As I casually browsed my blog archives earlier today, I started to create a list of the people I wanted to thank for their roles on my journey. Then, I considered all the people I have yet to mention, all the stories that have not yet spilled out, and all the small points of light yet to emerge. I realized that saying thanks would be insufficient. This is really a blog about gratitude; gratitude for the ordinary that becomes the extraordinary. Gratitude is different than thanks. When I think about saying thanks, I consider “thank you” my direct response to something specifically done for me; “thank you for the gift”; “thanks for taking care of the hedgehog while I was away.” Thanks is important, necessary, and appreciated. Gratitude is “thanks plus” in my mind. It makes us aware of not only those things of which we are thankful, but also those daily actions which could so easily be dismissed or overlooked. Gratitude brings us directly into to the awareness of the gifts already around us, taking the form of our lives. Gratitude is an attitude to be intentionally cultivated.

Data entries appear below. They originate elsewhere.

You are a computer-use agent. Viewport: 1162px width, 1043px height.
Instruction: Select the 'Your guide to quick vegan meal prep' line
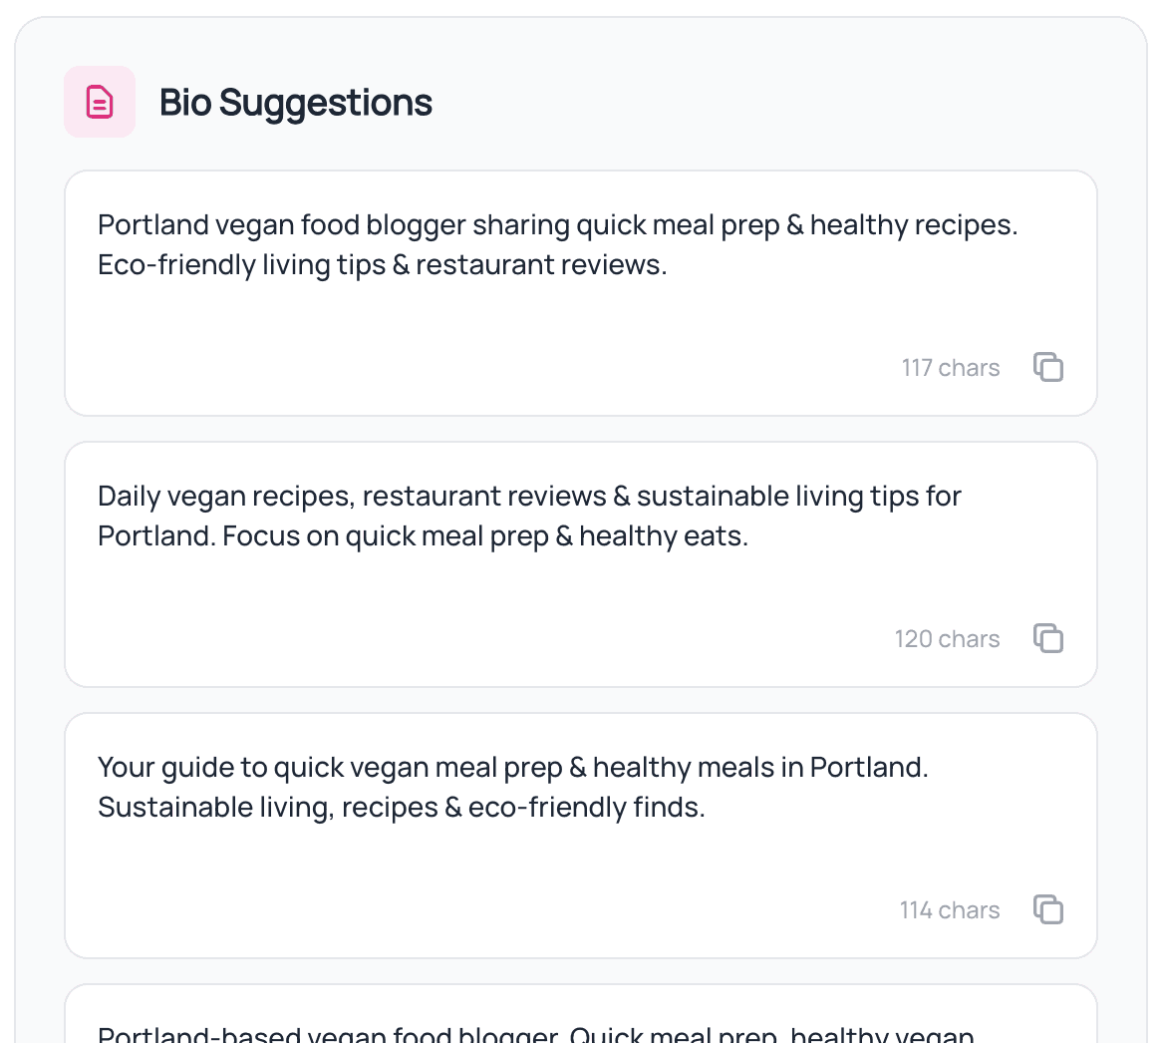point(513,767)
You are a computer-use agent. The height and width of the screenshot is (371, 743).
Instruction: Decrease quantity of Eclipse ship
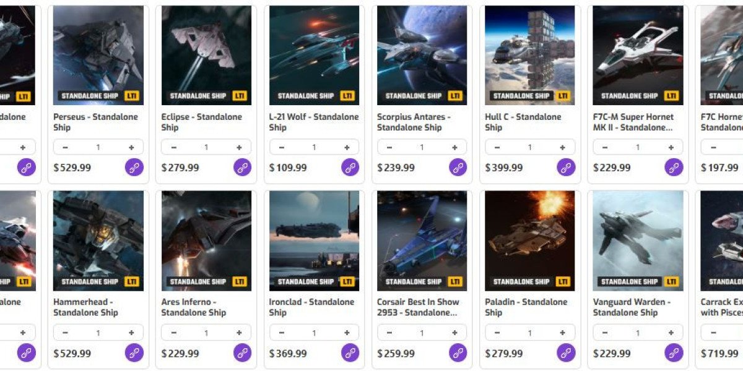173,147
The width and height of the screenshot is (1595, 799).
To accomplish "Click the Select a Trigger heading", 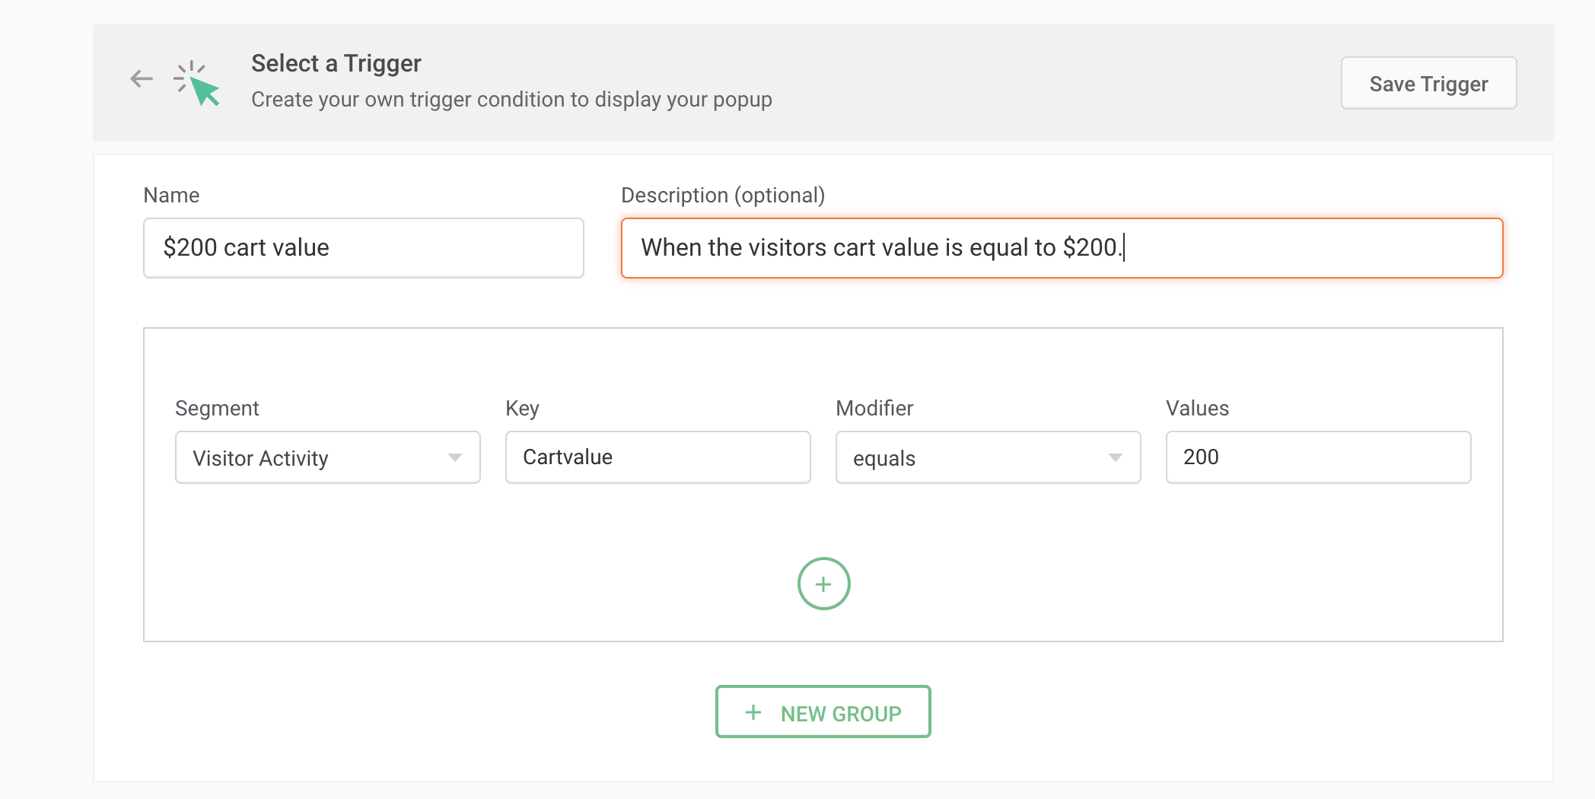I will point(336,63).
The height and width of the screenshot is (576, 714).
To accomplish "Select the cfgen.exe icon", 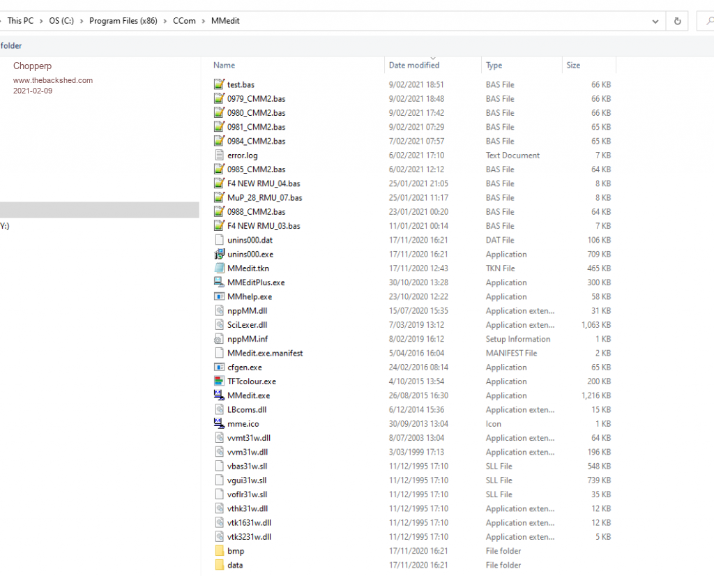I will tap(220, 367).
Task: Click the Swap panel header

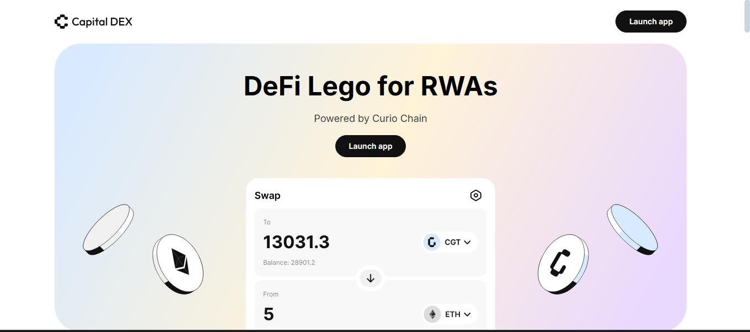Action: [x=267, y=195]
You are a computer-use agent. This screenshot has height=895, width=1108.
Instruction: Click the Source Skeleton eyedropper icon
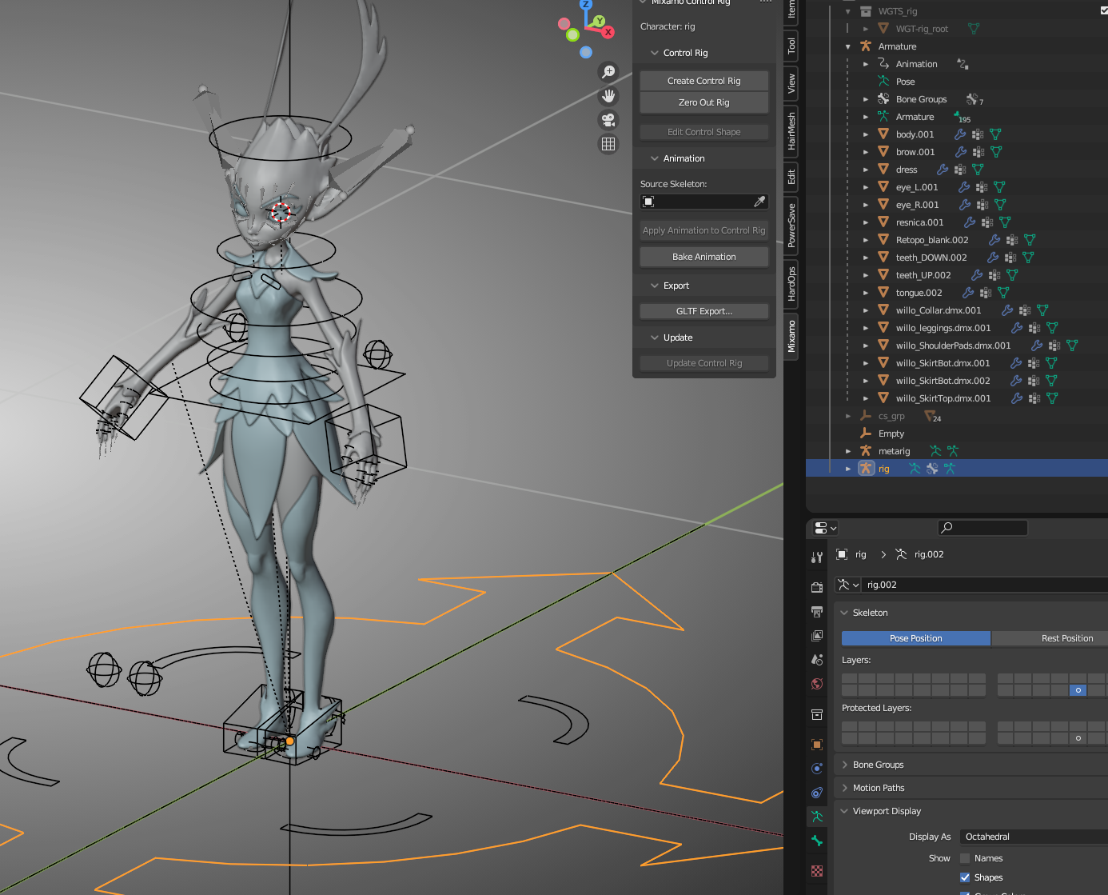click(x=759, y=202)
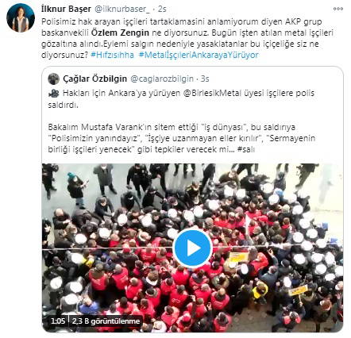Image resolution: width=351 pixels, height=338 pixels.
Task: Click the video thumbnail crowd image
Action: pyautogui.click(x=192, y=248)
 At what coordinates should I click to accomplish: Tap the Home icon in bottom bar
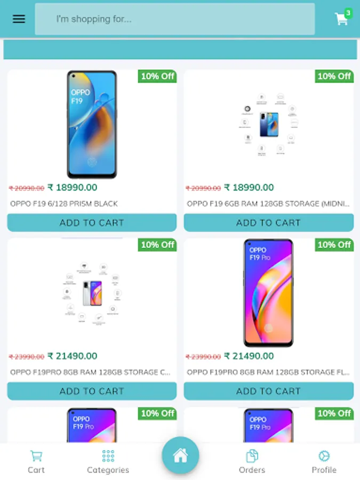coord(180,455)
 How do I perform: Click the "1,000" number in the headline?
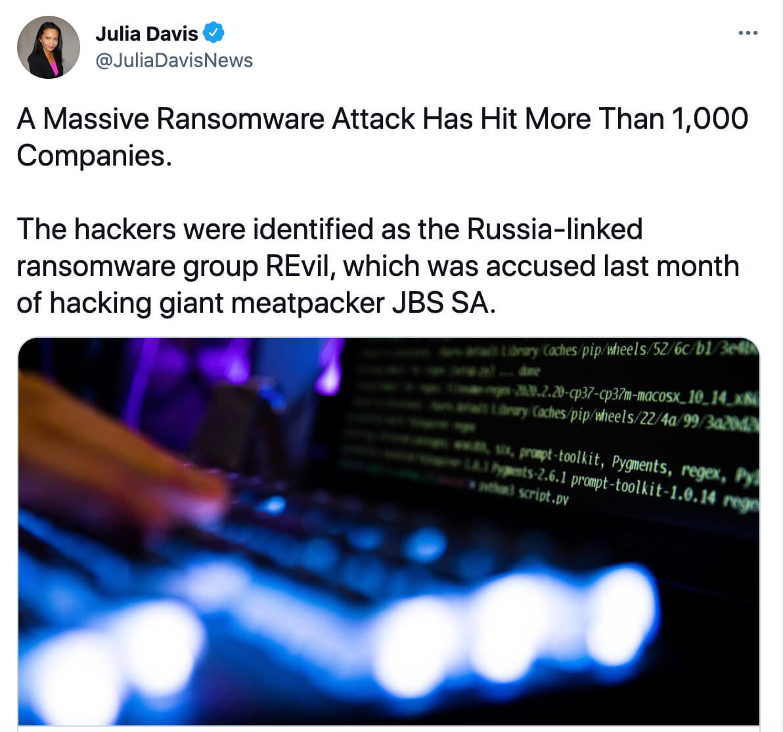[709, 119]
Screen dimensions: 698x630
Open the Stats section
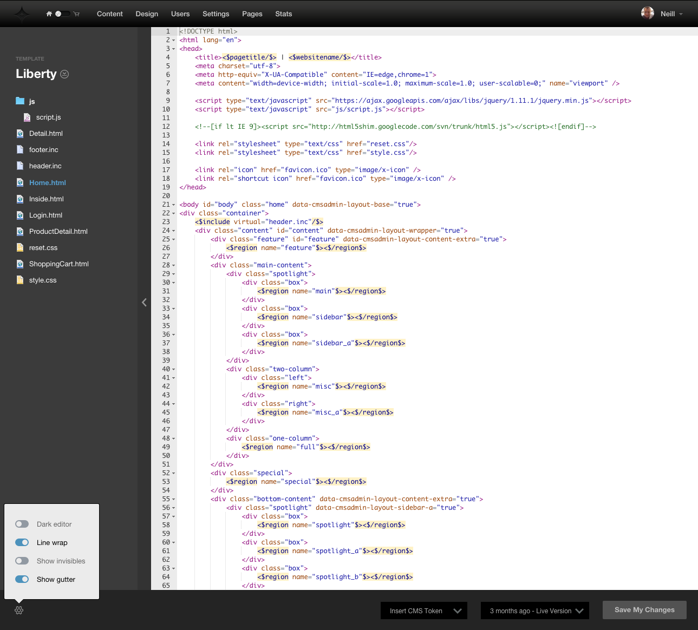283,14
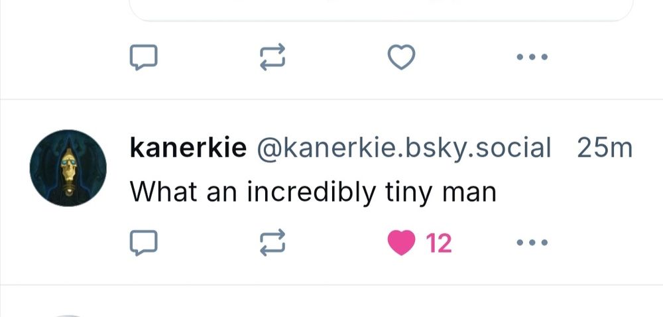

What I couldn’t possibly have realized on that day I wrote my first blog entry was how much I would be transformed by this writing and by others’ responses to it. For that, I am grateful beyond words. I have been healed by the conversations that have emerged with people who read this blog, even those who knew me fairly well to begin with. I treasure the fact that my father printed off every one of my Lenten blogs and made a book. I treasure reconnection with friends and family with whom certain stories I write resonate over time. I am grateful for every conversation that begins with, “I was reading your blog….” because those conversations take whatever thoughts I was having and push them even further into another person’s experience. That shared encounter transforms us both. I am grateful there are people I don’t even know who may be inspired by this writing, and that keeps me focused on the role of Spirit as central to my writing process. Not only is divine spirit present when I am writing, but also after I hit “publish” and allow the words to travel freely to other people in other places. I trust Spirit to guide that journey. Last, but not least, from writing and sharing my words and stories, I have experienced healing in places where I had not even realized there were still wounds. I have myself been immersed and transformed by the divine grace of which I so often write.
So, today, I am grateful. I am thankful for the inspiration and healing that has been a gift from my own writing. But more deeply, I am grateful for the journey of life and the spirit which allows and inspires me to write.
My attitude of gratitude, cultivated through this blog, is its own small point of light as I continue my journey.